# EXERCISE DIRECTIONS
The material below contains a line with "お問い合わせ (232, 2515)" and a line with "営業時間について (142, 2351)". Copy exactly those two lines and all lines between them.

# LISTED ENTRIES
---*---

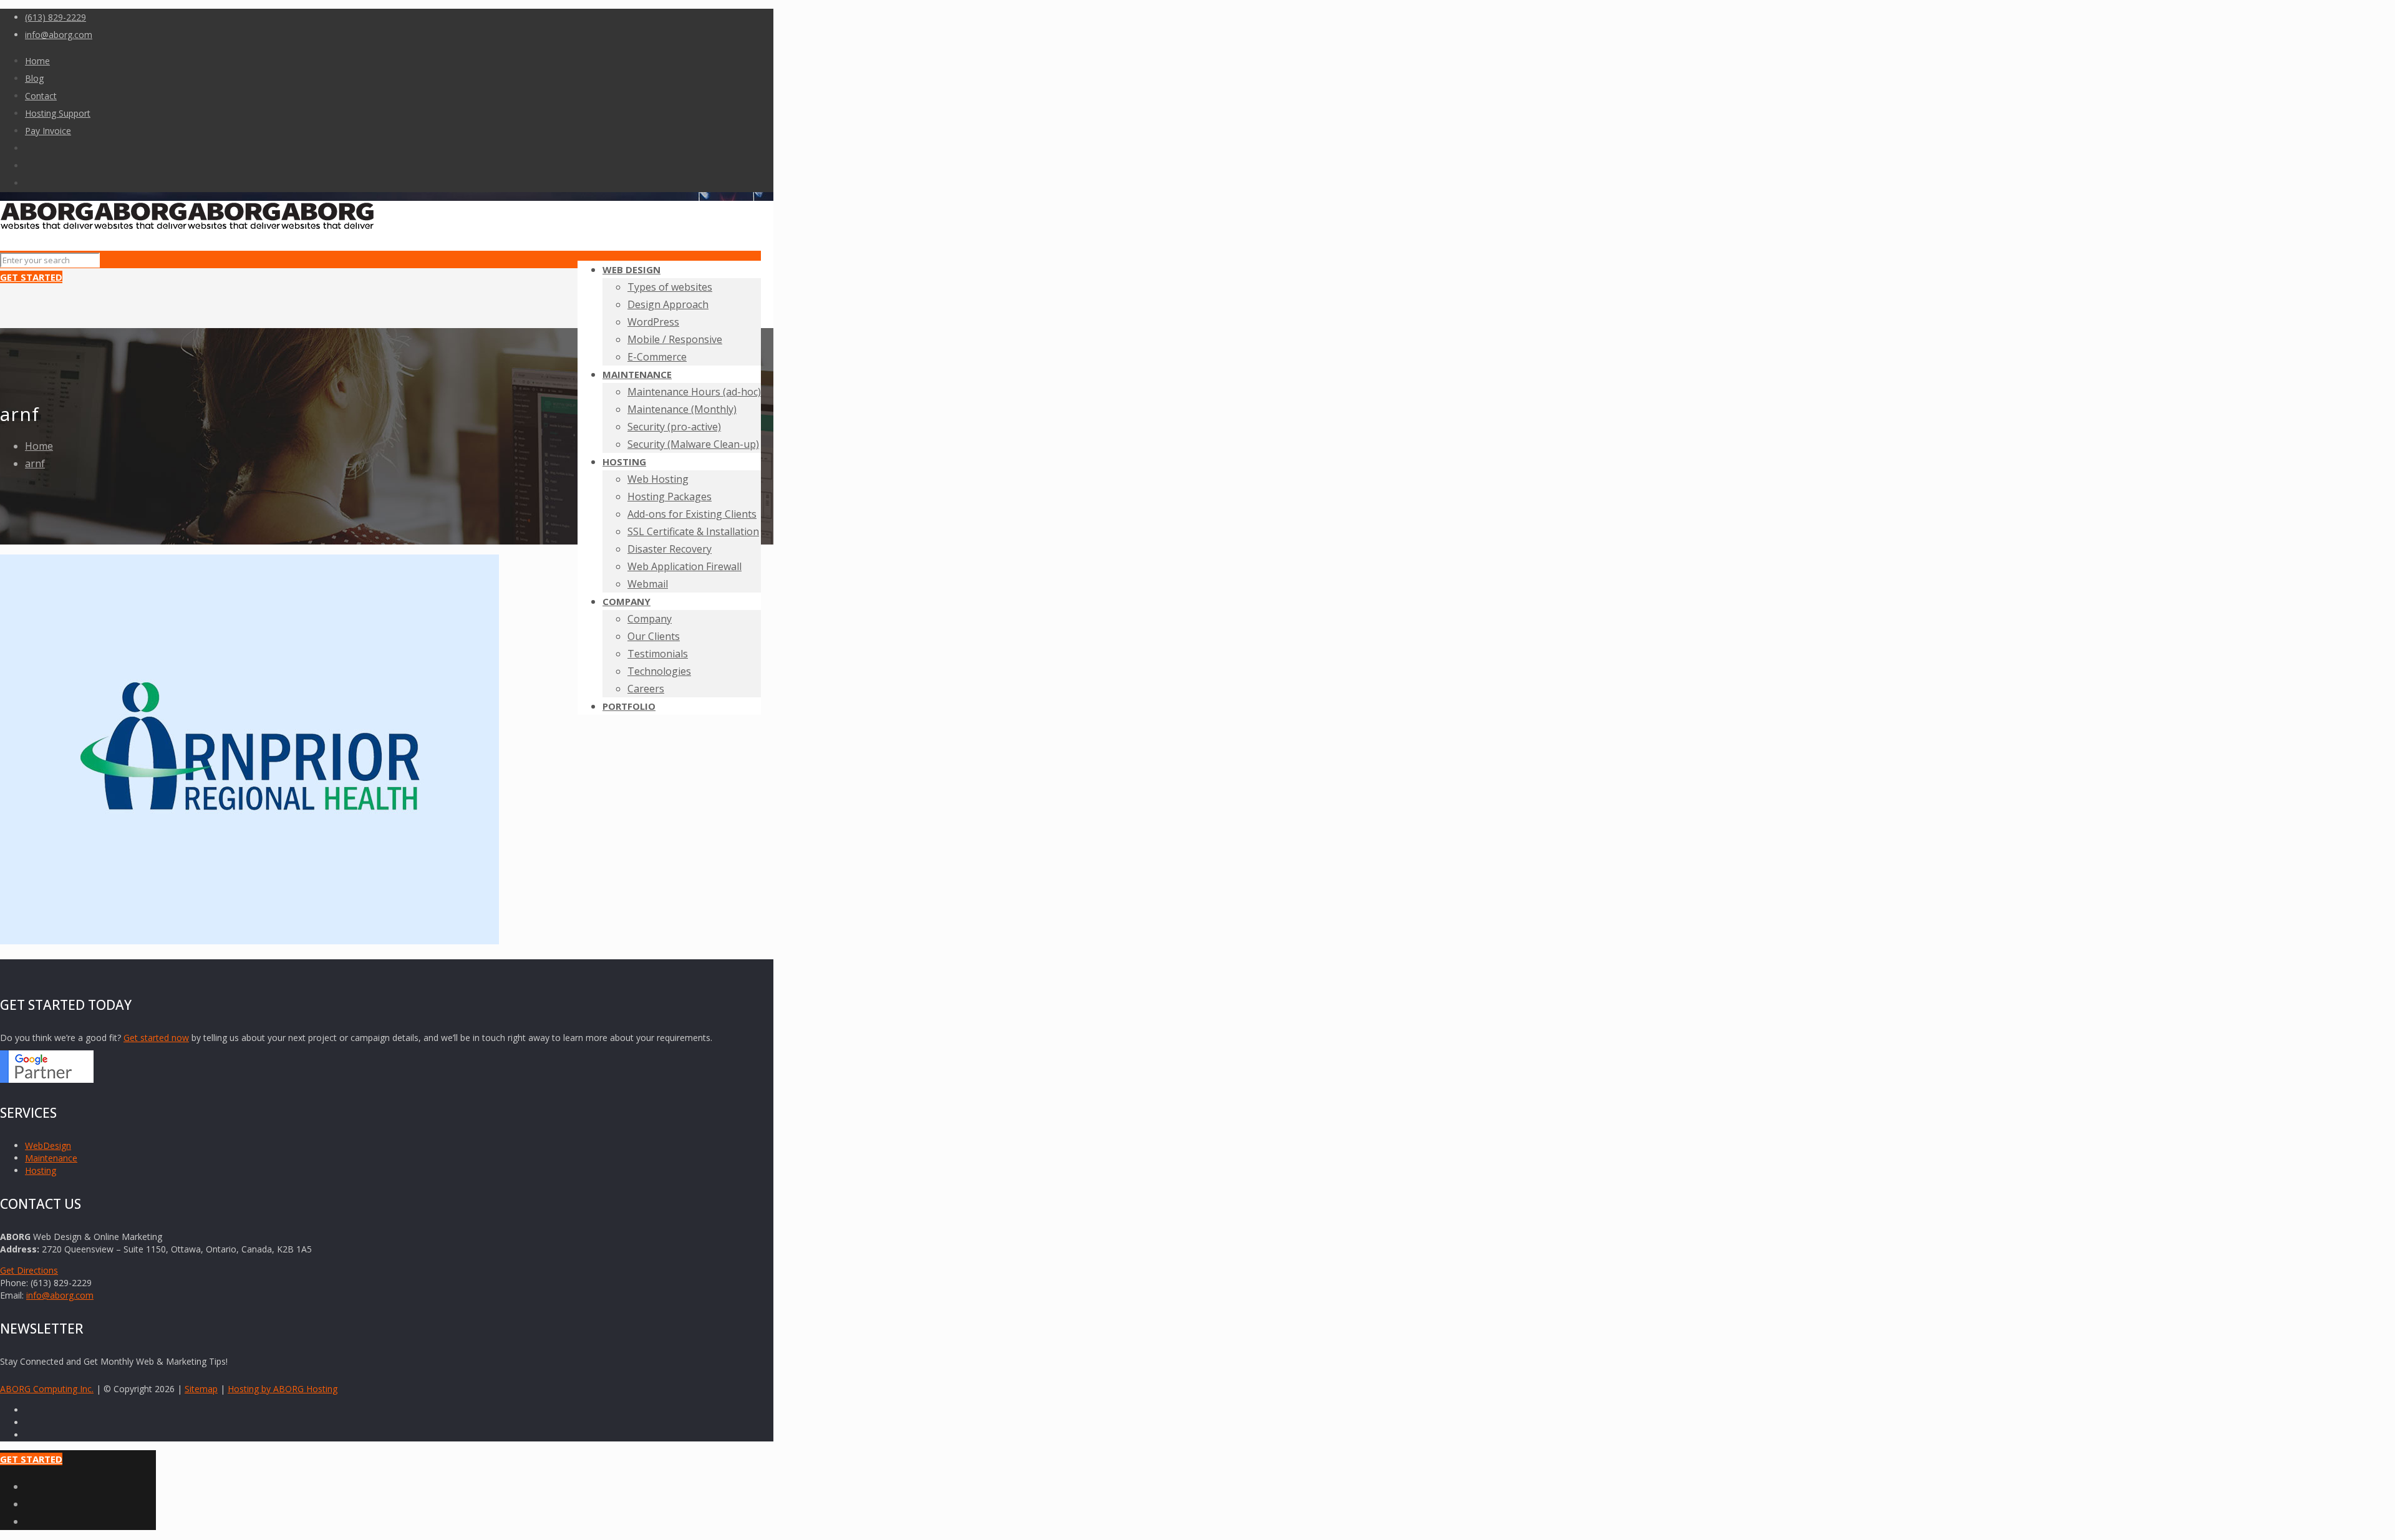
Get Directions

---*---

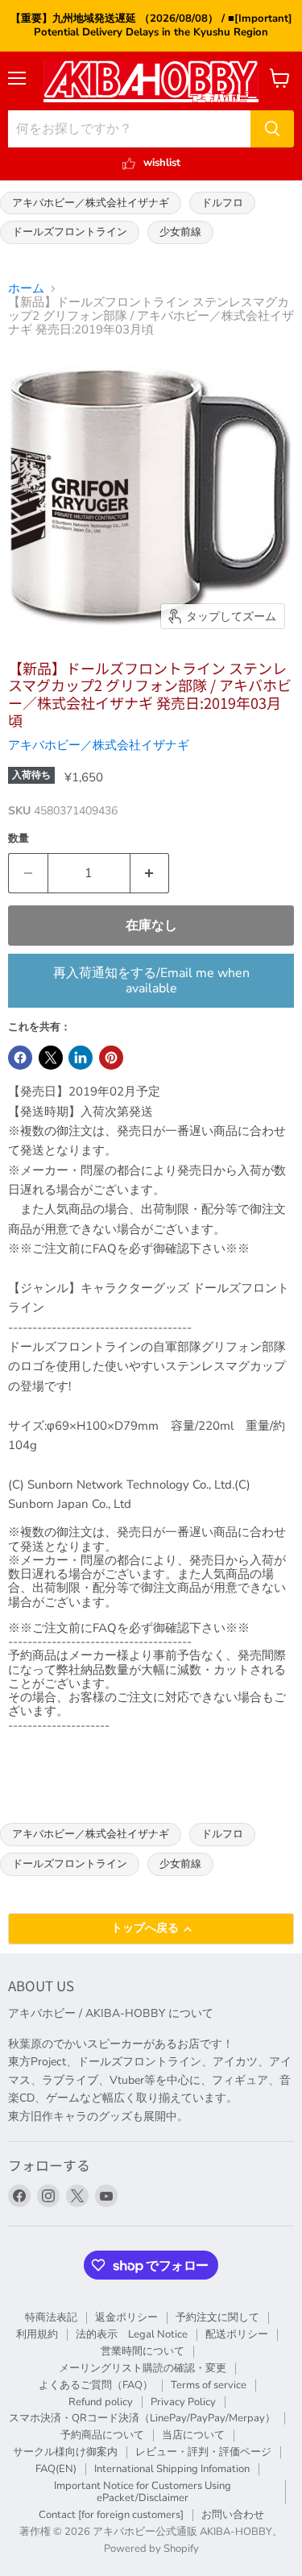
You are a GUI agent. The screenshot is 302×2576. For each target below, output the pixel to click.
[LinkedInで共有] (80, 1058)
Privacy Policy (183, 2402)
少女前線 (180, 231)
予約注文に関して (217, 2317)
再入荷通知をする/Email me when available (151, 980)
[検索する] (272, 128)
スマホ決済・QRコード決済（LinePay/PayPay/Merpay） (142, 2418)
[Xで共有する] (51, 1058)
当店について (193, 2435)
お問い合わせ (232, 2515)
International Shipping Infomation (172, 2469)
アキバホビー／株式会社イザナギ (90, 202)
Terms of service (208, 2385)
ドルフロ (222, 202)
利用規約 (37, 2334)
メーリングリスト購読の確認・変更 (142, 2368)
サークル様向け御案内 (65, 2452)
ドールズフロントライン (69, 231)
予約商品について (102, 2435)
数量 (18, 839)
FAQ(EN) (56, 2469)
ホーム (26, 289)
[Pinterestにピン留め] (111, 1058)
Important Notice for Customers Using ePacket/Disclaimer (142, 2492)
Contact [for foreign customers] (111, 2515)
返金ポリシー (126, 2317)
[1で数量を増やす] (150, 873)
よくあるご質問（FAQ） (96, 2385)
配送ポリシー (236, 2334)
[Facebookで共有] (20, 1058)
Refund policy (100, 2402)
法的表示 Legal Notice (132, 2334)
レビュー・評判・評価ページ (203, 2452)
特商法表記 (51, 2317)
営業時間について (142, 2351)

---*---

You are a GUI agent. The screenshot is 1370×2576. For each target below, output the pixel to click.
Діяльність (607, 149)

---*---

# TASK SOLUTION
お問い合わせ (232, 2515)
International Shipping Infomation (172, 2469)
アキバホビー／株式会社イザナギ (90, 202)
Terms of service (208, 2385)
ドルフロ (222, 202)
利用規約 (37, 2334)
メーリングリスト購読の確認・変更 (142, 2368)
サークル様向け御案内 (65, 2452)
ドールズフロントライン (69, 231)
予約商品について (102, 2435)
数量 (18, 839)
FAQ(EN) (56, 2469)
ホーム (26, 289)
[Pinterestにピン留め] (111, 1058)
Important Notice for Customers Using ePacket/Disclaimer (142, 2492)
Contact [for foreign customers] (111, 2515)
返金ポリシー (126, 2317)
[1で数量を増やす] (150, 873)
よくあるご質問（FAQ） (96, 2385)
配送ポリシー (236, 2334)
[Facebookで共有] (20, 1058)
Refund policy (100, 2402)
法的表示 Legal Notice (132, 2334)
レビュー・評判・評価ページ (203, 2452)
特商法表記 (51, 2317)
営業時間について (142, 2351)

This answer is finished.